__Supplied entries__:
------------------------------------------------
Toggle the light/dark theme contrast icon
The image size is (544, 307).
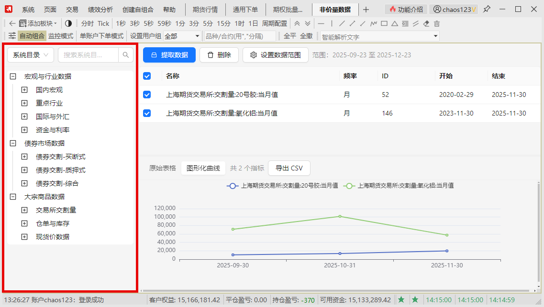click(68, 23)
------------------------------------------------
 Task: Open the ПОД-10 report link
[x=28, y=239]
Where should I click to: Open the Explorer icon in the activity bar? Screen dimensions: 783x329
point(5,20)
------------------------------------------------
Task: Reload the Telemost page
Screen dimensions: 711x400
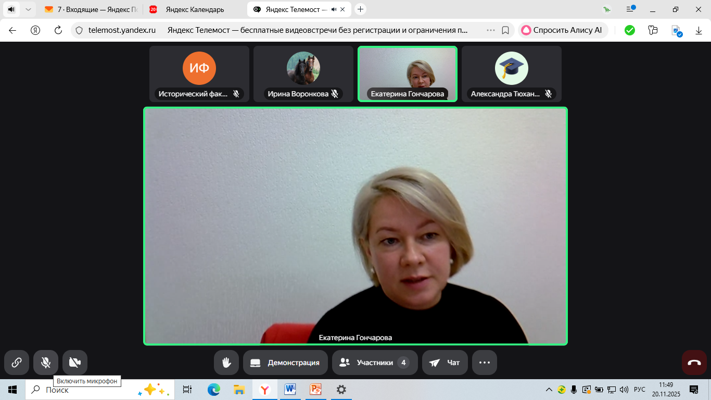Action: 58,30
------------------------------------------------
__Exercise brief__: Report every line of the items above that contains the word "Screen", copying each line in full. Matching is case-sensitive.

__Solution below__:
Where should I click to: Open the Explorer icon in the activity bar? Screen dimensions: 783x329
Screen dimensions: 711x400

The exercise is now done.